» EXERCISE: Copy the entries word for word, beginning at the very first line and stopping after the line that contains "click(18, 28)".

Stored items from a collection

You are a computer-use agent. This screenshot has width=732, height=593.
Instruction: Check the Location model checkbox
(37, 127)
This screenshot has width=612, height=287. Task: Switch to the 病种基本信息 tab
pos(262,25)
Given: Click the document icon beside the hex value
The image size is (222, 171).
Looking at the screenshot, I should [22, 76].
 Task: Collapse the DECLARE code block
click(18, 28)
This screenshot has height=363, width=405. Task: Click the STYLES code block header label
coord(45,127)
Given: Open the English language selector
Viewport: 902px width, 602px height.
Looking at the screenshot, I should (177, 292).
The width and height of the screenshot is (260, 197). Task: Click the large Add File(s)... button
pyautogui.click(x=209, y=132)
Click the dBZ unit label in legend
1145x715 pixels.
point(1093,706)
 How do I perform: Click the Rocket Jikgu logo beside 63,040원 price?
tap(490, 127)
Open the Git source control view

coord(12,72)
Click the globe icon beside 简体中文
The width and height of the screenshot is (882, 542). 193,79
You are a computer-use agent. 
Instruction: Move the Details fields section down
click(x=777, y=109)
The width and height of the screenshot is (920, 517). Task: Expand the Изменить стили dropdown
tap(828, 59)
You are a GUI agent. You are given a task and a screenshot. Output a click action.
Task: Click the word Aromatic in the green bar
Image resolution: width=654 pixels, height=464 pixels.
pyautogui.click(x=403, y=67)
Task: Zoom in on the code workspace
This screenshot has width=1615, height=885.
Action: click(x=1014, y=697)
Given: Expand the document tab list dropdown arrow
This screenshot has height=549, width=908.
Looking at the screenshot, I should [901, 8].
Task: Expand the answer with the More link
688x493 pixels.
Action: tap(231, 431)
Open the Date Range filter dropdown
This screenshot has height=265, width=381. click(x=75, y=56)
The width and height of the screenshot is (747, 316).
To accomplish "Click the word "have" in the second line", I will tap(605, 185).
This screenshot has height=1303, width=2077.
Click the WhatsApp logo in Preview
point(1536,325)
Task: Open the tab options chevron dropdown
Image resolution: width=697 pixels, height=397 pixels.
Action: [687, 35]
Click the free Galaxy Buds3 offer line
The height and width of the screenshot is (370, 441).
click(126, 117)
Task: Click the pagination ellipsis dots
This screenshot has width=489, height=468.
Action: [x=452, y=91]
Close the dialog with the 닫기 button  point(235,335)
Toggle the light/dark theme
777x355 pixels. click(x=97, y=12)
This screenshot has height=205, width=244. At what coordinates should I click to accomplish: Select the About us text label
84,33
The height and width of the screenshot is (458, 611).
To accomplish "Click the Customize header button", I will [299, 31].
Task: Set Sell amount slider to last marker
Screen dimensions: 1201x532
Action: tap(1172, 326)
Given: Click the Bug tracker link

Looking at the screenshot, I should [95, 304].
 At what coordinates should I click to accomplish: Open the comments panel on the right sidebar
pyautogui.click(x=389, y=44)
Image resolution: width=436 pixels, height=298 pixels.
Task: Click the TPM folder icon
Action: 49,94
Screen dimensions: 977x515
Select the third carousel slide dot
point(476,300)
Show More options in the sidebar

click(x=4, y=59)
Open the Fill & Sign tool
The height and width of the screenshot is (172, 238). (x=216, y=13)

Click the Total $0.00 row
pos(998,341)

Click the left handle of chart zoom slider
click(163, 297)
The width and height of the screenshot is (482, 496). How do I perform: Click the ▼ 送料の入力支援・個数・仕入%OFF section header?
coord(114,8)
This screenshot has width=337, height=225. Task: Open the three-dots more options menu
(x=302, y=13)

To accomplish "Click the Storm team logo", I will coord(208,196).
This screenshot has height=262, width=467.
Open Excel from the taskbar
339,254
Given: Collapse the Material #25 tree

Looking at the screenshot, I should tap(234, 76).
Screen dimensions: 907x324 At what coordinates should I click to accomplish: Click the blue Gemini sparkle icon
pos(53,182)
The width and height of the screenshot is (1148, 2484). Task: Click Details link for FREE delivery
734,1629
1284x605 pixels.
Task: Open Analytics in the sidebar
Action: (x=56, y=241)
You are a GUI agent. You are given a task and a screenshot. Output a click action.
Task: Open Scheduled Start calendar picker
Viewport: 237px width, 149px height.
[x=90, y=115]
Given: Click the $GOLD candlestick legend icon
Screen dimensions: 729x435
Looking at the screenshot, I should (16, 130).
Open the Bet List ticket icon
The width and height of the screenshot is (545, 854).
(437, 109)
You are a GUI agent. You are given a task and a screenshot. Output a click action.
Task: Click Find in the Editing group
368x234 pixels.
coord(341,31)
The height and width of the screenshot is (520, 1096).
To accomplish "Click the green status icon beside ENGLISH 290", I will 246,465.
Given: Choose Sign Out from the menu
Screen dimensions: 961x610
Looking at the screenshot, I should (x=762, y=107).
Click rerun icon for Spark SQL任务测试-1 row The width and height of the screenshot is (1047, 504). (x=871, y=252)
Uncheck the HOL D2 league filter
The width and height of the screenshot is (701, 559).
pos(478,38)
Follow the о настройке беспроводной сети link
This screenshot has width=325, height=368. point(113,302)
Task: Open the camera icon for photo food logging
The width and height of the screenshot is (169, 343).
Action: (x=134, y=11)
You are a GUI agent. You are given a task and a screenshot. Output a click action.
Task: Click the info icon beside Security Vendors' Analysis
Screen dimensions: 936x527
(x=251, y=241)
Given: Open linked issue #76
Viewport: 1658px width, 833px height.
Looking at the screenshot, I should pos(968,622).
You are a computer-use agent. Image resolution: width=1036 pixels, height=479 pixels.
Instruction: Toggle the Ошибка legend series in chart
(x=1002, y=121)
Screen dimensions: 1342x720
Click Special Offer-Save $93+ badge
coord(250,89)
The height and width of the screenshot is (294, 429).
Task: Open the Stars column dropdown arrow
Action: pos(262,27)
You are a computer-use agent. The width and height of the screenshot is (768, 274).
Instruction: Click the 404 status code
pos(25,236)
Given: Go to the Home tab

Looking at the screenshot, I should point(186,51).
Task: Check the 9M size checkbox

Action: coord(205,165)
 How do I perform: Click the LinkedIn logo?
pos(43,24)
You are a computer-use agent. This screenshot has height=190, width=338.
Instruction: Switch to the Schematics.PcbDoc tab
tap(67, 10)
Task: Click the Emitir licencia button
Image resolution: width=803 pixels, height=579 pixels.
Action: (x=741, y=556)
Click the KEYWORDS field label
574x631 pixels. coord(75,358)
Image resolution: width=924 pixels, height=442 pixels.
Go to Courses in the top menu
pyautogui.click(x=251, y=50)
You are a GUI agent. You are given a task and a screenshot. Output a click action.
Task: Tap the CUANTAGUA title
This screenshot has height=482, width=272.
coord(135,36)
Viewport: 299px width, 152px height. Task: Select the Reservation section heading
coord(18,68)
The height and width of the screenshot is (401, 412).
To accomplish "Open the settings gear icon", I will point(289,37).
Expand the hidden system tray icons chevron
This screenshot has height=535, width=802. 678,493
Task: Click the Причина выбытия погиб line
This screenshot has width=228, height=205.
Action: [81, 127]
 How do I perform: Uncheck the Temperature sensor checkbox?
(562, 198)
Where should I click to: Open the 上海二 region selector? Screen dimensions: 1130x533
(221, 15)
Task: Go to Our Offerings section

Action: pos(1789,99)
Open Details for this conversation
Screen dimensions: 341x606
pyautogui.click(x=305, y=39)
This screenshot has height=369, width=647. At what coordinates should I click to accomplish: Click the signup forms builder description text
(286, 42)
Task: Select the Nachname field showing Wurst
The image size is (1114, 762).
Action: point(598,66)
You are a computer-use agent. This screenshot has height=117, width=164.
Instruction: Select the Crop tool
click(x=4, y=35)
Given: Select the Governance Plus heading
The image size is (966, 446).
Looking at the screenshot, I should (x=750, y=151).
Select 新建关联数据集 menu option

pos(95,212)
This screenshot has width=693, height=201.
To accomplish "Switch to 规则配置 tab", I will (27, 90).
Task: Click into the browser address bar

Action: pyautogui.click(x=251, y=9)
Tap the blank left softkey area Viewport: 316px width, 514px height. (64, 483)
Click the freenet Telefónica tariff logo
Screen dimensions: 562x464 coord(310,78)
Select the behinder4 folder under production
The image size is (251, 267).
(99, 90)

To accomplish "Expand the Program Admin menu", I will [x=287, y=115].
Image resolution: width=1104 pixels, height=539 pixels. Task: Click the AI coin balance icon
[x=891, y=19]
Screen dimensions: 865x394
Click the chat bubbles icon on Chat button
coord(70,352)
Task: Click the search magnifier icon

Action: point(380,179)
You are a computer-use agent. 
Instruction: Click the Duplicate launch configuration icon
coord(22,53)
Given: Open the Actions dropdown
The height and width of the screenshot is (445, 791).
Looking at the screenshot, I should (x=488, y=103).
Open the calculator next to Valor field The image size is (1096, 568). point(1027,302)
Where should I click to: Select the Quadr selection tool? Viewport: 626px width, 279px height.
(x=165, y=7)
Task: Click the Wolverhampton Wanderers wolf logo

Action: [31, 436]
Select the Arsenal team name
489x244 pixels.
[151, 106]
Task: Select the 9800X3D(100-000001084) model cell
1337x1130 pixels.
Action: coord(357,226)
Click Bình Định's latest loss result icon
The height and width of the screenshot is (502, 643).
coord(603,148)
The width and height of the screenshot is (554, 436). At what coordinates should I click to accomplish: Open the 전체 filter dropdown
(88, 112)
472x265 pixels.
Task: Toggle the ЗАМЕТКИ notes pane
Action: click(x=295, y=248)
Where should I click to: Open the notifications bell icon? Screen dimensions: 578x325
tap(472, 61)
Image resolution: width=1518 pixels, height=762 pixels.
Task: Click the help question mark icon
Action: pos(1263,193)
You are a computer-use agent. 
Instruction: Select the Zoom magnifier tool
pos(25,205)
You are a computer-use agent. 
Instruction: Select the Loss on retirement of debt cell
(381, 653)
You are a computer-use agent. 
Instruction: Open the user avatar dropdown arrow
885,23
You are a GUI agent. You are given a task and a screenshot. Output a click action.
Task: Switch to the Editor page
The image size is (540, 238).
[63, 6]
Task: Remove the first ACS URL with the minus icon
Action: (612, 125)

» TASK RESPONSE:
You are a computer-use agent. This screenshot has width=732, height=593.
Instruction: Check the Location model checkbox
(37, 127)
This screenshot has width=612, height=287. Task: Switch to the 病种基本信息 tab
pos(262,25)
Given: Click the document icon beside the hex value
The image size is (222, 171).
Looking at the screenshot, I should [22, 76].
 Task: Collapse the DECLARE code block
click(18, 28)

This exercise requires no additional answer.